Detail of the BHI recommendations can be found in their briefing to MPs and back up document but can be summarised as:

Home Office should:

  • extend the temporary adjusted checks whilst it conducts the announced long-term review of the use of digital technology in right to work checking for British and Irish nationals.
  • enhance the temporary adjusted checks in line with GPG45 including remote checks that:
  • a passport is valid, visible and cryptographic security features are genuine and an extension of the on-line validation service (closed to new applicants).
  • a driving licence is valid and visible security features are genuine. This would demonstrate proof of right for British and Irish nationals.
  • Remote checks of birth against online databases using the GRO Index. In the event of changes of name, the marriage certificate, decree absolute or deed poll, as now.
  • Support a pilot to agree the conditions under which already available digital identity checking technologies, products and serves should be used.

Background

The Better Hiring Institute (BHI) hosted an employer roundtable on 12 August 2021. The 50 participating employers (including  Aviva, Concentrix, Hays, KPMG, Nestle, Reed, Royal Mail, Sky Betting, TSB, University of West London, and Webhelp) provided evidence that ID can already be validated digitally more safely and securely than conducting physical checks.

This enabled the hiring of over 40,000 workers, many from employment blackspots, who would not previously have been considered because of the need to travel long distances for physical interviews and document checking.

Overall employment rates in blackspot areas held level or even increased during the pandemic because employers were able to recruit remotely and from areas within the UK that previously were unavailable to them. This will cease should the UK move back solely to physical right to work checks as organisations will be limited to where physical offices are located.

Meanwhile the Office for National Statistics reports the vacancies up almost 10% on pre-pandemic levels in January 2020.  The UK has fewer available workers and the worst labour shortage since 1997. An estimated 1.3m non-UK workers have left during the pandemic and fewer EU workers are arriving into the UK.

Action to prevent economic recovery being delayed by a return to insecure physical document checking is urgent.
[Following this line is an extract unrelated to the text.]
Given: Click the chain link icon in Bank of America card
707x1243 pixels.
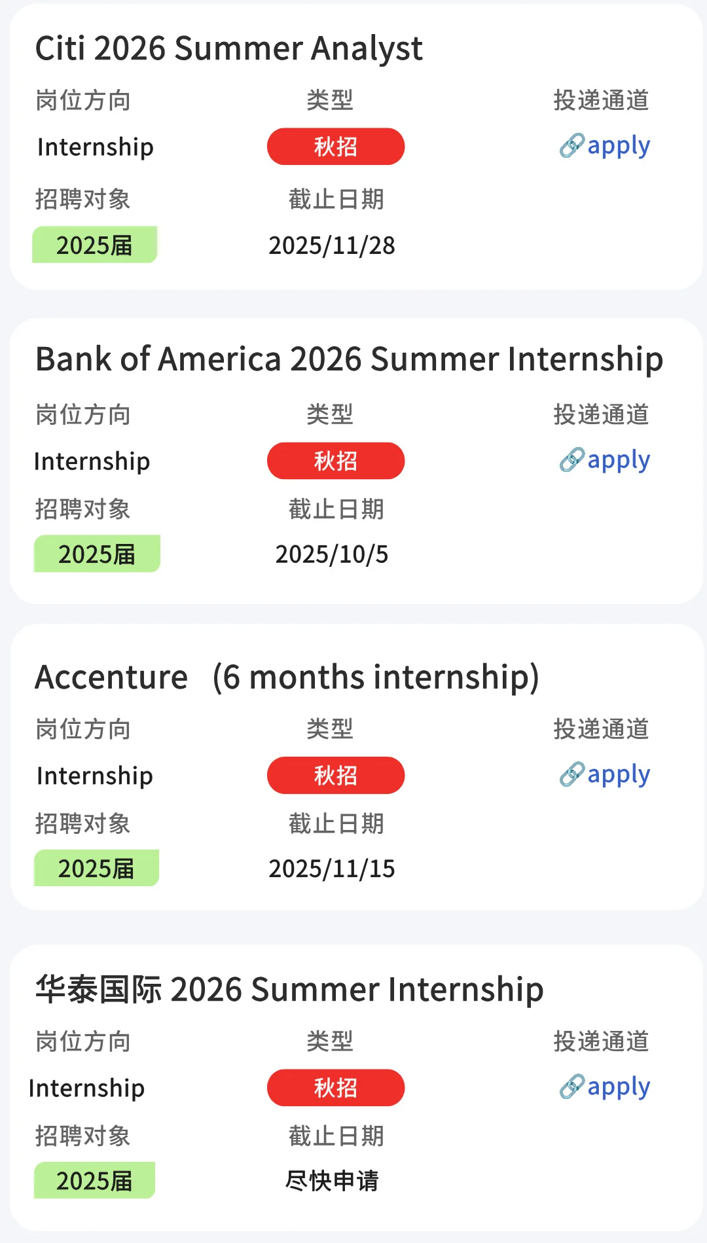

The BHI recommendations offer an immediate way forward that does not require legislation.  

P.S. Over the past year The Better Hiring Institute has made serious progress in bringing together, on one website, links to authoritative guidance and resources to help employers check the qualifications and certifications of applicants, including for regulated sectors such as financial services, health and education. Some of its sector working groups have also begun work on “digital skills passports” for regulated sectors.